Discrete Trial Training - DTT
What is Discrete Trial Training and how is it used in ABA Therapy?
Discrete Trial Training, or DTT, is one of the most common types of therapy used to treat autism spectrum disorder. Back in the 1980s, Dr. Ivar Lovaas developed discrete trial training as a technique for working with children with autism. It’s a primary component of the Lovaas Method, one of a number of different techniques applied behavioral analysts use to address behavioral issues associated with ASD.
Discrete trial training relies on the ABCs of applied behavior analysis: Antecedent-Behavior-Consequence. It is not a separate type of therapy from ABA, but rather just one of many types of treatments rooted in applied behavior analysis.
Breaking Behaviors Down… and Putting Them Back Together Again
The key aspect of DTT is that it breaks behaviors down into very small, discrete components, and reinforces them methodically and sequentially to build up into one overall desirable behavior.
Linking a number of separate skills together in this way is called chaining.
Discrete trial training provides a controlled way to isolate and reinforce behaviors that have complex antecedents or consequences, like how to behave at lunchtime in the cafeteria at school. When you break it down, you might be surprised by the number of different small hurdles that need to be cleared during a 40-minute lunch break: Recognizing the lunch bell… going to the cafeteria… lining up quietly and getting a tray… finding a place to sit in the social chaos of the cafeteria… cleaning up after yourself… and making it to the next class on time.
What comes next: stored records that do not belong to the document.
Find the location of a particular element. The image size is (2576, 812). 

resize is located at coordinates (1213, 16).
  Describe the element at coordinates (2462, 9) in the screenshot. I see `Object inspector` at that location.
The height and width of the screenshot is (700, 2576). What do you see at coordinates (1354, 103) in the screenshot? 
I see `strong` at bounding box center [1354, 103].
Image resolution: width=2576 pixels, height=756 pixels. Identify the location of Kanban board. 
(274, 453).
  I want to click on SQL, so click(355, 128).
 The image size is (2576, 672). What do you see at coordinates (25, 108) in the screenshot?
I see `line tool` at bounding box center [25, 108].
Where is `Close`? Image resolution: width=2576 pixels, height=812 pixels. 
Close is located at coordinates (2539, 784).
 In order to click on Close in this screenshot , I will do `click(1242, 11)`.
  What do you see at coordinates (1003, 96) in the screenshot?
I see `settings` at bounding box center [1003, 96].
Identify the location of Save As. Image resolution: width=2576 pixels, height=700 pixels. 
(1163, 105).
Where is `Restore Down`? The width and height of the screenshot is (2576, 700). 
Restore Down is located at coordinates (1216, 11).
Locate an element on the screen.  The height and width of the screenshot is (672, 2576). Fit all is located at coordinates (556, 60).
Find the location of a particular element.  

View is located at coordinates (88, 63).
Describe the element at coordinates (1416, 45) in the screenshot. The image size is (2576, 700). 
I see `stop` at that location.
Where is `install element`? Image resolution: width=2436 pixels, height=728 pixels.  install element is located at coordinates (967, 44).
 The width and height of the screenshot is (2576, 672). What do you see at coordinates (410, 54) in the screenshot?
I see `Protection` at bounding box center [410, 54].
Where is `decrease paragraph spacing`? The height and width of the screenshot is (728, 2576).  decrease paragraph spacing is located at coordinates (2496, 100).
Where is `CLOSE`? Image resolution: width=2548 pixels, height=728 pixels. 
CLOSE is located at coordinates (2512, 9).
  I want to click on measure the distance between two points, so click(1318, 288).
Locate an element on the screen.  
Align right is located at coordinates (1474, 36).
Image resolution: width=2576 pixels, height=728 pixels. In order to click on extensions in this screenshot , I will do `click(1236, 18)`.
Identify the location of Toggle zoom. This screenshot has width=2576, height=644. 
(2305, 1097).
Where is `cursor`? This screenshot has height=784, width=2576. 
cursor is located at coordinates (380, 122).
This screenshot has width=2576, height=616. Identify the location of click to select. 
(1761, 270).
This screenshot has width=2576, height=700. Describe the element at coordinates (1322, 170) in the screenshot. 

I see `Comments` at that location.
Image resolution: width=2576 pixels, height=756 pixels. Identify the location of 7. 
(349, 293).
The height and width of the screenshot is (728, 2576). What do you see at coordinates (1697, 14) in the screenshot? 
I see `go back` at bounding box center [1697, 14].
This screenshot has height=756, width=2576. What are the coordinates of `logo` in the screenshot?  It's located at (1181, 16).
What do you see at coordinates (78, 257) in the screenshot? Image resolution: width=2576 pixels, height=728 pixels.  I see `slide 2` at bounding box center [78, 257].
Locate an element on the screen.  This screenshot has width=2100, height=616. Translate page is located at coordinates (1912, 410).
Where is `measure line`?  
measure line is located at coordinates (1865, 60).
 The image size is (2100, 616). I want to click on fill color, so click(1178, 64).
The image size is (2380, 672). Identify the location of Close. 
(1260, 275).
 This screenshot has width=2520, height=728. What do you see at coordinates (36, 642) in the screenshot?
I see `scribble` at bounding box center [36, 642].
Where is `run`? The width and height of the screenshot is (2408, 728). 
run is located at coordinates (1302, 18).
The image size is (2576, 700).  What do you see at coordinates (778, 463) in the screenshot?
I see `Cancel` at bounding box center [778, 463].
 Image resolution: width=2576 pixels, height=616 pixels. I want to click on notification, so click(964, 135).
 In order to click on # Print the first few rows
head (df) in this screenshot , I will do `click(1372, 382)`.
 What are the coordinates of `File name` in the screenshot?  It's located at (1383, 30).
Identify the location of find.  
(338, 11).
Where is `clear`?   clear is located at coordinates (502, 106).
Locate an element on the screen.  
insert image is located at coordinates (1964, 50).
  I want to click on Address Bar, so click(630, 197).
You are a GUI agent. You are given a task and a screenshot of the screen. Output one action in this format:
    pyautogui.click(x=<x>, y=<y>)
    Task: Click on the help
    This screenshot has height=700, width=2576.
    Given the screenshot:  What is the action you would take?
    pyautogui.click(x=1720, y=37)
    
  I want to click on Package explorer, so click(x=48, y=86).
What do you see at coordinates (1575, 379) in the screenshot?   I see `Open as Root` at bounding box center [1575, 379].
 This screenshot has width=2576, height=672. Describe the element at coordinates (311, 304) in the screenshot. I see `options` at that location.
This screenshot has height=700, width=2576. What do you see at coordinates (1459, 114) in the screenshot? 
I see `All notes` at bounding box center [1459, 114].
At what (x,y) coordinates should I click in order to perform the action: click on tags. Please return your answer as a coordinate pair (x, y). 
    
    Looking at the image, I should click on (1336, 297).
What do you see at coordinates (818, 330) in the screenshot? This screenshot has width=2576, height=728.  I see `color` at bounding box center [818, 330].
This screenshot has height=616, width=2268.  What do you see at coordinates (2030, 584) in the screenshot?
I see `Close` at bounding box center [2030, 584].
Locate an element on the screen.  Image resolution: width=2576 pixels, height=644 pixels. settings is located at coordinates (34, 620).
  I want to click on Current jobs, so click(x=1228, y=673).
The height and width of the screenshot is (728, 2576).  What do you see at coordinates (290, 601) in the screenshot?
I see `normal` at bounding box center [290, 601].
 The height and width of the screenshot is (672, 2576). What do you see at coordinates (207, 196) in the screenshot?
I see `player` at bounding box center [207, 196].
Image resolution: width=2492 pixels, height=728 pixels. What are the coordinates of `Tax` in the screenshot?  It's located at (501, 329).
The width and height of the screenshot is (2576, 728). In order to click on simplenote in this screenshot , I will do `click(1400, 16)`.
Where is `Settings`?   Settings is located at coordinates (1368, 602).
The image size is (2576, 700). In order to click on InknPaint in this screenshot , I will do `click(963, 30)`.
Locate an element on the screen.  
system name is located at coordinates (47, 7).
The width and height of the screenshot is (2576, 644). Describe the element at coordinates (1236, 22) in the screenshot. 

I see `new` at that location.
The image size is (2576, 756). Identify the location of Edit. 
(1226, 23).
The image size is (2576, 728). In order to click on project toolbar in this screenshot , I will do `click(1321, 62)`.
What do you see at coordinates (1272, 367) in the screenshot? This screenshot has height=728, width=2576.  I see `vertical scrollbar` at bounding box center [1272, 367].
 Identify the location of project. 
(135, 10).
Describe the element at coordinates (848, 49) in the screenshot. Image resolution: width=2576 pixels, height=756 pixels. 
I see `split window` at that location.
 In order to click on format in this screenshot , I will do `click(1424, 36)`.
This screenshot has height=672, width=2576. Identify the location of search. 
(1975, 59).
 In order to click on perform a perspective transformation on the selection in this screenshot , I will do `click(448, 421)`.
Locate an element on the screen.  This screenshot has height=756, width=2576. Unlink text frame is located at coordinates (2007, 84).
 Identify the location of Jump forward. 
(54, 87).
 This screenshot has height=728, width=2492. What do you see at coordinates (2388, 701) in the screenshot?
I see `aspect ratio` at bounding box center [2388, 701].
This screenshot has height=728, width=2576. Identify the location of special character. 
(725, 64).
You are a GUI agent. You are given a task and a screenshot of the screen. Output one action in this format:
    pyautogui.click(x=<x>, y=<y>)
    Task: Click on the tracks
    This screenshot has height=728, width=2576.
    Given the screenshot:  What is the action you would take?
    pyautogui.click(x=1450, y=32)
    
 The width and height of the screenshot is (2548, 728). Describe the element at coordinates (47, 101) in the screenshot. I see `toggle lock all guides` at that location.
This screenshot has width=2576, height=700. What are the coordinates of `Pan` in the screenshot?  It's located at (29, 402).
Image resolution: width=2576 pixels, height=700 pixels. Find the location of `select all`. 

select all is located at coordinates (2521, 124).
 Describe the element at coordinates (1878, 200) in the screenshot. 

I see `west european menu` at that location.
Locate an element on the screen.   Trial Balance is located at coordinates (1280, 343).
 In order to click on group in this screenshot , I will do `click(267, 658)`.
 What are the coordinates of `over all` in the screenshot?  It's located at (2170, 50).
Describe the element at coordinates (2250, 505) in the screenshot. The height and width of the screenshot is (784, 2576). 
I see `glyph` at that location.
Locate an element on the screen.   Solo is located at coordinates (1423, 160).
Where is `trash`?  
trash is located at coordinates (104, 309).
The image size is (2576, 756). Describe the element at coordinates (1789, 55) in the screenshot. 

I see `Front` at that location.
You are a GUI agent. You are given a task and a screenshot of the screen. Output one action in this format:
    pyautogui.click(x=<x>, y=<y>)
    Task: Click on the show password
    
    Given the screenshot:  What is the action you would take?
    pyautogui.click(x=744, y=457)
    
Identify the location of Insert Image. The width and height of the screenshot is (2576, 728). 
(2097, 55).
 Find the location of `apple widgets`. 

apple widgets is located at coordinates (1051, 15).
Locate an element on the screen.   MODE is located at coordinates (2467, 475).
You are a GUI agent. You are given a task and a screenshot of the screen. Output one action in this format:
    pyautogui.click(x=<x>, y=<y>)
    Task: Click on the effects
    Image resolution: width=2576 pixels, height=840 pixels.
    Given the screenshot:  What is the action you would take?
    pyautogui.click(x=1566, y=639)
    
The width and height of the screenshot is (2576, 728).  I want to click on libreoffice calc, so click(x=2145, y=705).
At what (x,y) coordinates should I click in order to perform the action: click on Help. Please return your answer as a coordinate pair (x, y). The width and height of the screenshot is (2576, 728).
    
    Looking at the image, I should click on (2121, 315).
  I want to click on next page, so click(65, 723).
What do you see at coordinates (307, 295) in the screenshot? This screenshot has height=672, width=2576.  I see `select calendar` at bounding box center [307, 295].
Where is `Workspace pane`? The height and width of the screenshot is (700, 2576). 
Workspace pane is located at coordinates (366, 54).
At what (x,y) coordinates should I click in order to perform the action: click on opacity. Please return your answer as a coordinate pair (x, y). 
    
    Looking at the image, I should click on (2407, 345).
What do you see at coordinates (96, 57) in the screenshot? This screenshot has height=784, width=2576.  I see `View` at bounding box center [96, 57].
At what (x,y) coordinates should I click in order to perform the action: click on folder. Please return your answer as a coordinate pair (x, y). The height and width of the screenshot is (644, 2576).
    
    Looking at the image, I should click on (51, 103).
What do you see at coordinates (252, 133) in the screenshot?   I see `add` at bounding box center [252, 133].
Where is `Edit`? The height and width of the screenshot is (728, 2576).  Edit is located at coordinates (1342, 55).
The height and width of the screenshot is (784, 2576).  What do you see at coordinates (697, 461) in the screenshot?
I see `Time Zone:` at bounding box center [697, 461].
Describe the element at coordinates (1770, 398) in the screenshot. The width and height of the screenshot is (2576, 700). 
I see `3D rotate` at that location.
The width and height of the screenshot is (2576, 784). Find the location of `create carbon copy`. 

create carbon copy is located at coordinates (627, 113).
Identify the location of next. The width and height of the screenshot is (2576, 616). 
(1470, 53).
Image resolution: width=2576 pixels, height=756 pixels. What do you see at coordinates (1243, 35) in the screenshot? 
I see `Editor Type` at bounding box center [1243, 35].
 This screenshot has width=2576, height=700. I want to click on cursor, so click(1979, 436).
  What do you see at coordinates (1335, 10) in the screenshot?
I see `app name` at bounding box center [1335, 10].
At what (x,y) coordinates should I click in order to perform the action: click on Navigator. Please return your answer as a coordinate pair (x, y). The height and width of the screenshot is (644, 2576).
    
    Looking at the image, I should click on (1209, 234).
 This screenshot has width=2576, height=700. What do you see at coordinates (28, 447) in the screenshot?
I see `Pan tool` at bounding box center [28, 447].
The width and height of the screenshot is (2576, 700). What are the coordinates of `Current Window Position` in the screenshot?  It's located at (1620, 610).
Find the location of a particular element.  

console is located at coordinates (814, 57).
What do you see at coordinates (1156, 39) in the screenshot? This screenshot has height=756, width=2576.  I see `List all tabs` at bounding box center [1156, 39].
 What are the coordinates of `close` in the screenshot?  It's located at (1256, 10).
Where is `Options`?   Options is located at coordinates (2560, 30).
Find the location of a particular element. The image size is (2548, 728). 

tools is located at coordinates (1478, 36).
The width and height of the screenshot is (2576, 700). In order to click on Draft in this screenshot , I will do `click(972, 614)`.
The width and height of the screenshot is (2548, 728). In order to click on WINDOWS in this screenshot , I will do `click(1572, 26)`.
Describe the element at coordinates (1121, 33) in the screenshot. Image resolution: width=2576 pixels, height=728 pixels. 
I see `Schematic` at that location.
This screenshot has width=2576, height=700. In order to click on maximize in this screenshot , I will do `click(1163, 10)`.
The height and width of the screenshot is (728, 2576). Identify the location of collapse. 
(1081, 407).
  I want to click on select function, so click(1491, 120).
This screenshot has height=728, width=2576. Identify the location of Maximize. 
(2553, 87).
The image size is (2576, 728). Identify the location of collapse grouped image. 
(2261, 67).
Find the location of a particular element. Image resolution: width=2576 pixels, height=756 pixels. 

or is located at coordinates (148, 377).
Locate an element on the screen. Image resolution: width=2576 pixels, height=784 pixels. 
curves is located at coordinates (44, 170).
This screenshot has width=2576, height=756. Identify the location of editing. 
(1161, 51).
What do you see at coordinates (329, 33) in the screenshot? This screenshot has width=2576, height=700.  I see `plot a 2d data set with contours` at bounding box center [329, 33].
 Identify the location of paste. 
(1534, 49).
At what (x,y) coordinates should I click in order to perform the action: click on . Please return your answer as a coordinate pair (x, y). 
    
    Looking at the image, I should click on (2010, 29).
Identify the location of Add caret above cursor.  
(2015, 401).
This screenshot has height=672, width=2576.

Discrete trial teaching breaks it all down into individual steps, each one described and practiced with clear and direct instruction. In its final phase, DTT then puts all these steps back together to form the complete sequence of events that together comprise the lunch break
There are five steps to each DTT trial:
Antecedent
Prompt
Response
Consequence for the response (correct or incorrect)
Interval between trials
Discrete trail teaching can also be useful in cases where the behavior is not apparently complex, but where being able to adopt the behaviors immediately would nonetheless be difficult using other methods of ABA. People on the low-functioning end of the autism spectrum, for example, might benefit from DTT for a behavior as simple as asking someone if they want to play. Learning the sounds of each individual word or even conceptualizing play could each require a separate discrete trial.
The therapist provides prompts to the patient designed to elicit the correct behavioral responses. When the therapist gets the response they’re after, a reward is offered to positively reinforce that behavior. This activity is designed to shape the responses, providing guidance so that the prompts are not simply seen as random antecedents but instead as part of an overall structure of behavioral patterns. With this structure in place, many children are able to go on to manage their own behaviors effectively on their own.
There is a considerable amount of research showing that DTT therapy results in positive outcomes. In fact, ABA earned a lot of its scientific stripes by proving itself effective in treating ASD during those DTT studies.
However, most modern practitioners of DTT combine it with other forms of ABA, such as Natural Environment Training, which work to alleviate many of these concerns. As a body of practice, ABA, including DTT, continues to be the most effective treatment available for ASD, as well as many behavioral issues not related to autism.